Após o abate, grande parte do couro é exportada por empresas como a Durlicouros para a Itália, onde é processada por curtumes como Conceria Cristina e Faeda. Esses fornecedores produzem artigos para marcas como Coach, Fendi, Hugo Boss, Balenciaga, Saint Laurent, Chanel e Gucci. O relatório questiona a rastreabilidade desses produtos e a eficiência das certificações ambientais utilizadas, como a do Leather Working Group (LWG), que não exige rastreamento até as fazendas de origem.
As marcas responderam de formas diversas. A Tapestry, dona da Coach, reconheceu desafios na rastreabilidade, enquanto o grupo Kering — responsável por Balenciaga, Gucci e Saint Laurent — alegou que o couro usado por suas marcas não é de origem brasileira. Hugo Boss também negou relação com os fornecedores citados. Já a Durlicouros e o Frigol afirmaram cumprir padrões ambientais e monitorar fornecedores, apesar das falhas apontadas na apuração.

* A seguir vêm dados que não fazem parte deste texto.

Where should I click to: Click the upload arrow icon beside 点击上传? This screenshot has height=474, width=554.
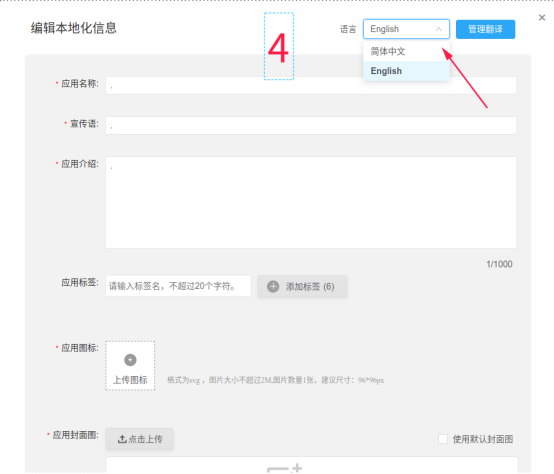(x=122, y=439)
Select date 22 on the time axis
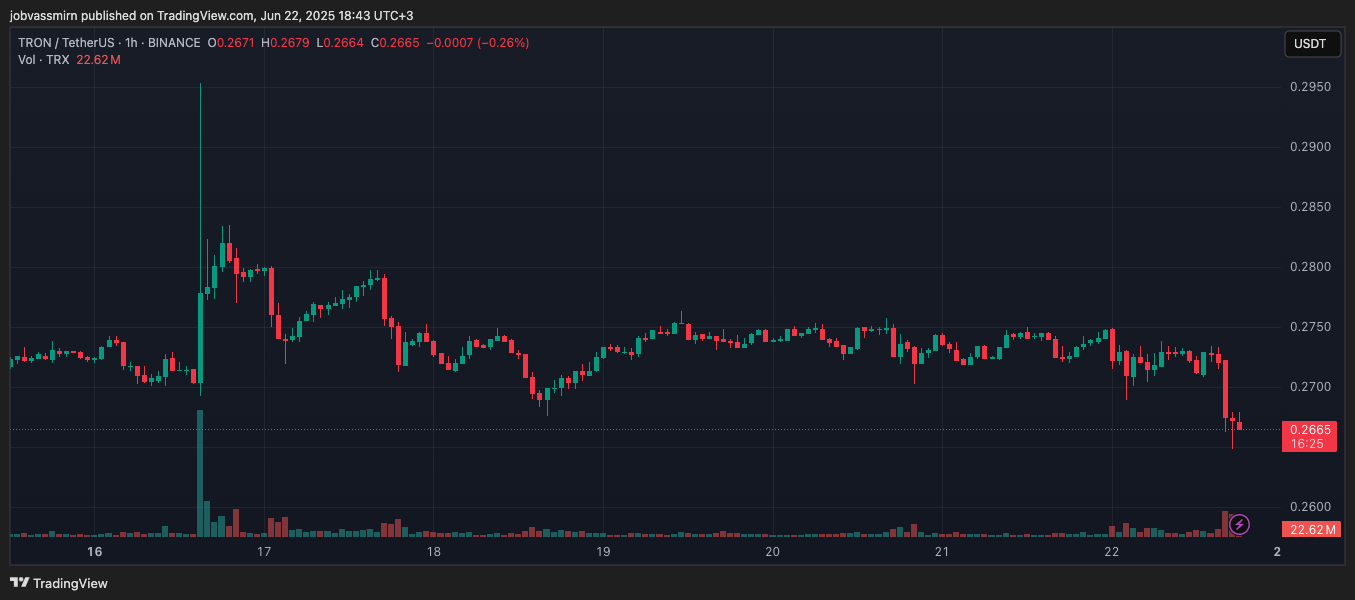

A denúncia surge às vésperas da Conferência da ONU sobre o Clima (COP 30), que será realizada no Pará, e levanta preocupações sobre a contribuição da pecuária para o desmatamento ilegal. Especialistas como Paulo Barreto, do Imazon, alertam para a ausência de um sistema público eficaz que garanta a origem legal do gado. A ONG Earthsight reforça a importância da implementação da nova lei antidesmatamento da União Europeia, prevista para entrar em vigor no fim deste ano, que proibirá a importação de produtos originários de áreas desmatadas.
Além de expor falhas sistêmicas no controle ambiental da cadeia da carne e do couro no Brasil, a investigação cobra maior transparência do governo brasileiro e das grandes marcas internacionais, que continuam lucrando com produtos manchados por crimes ambientais e violações de direitos indígenas.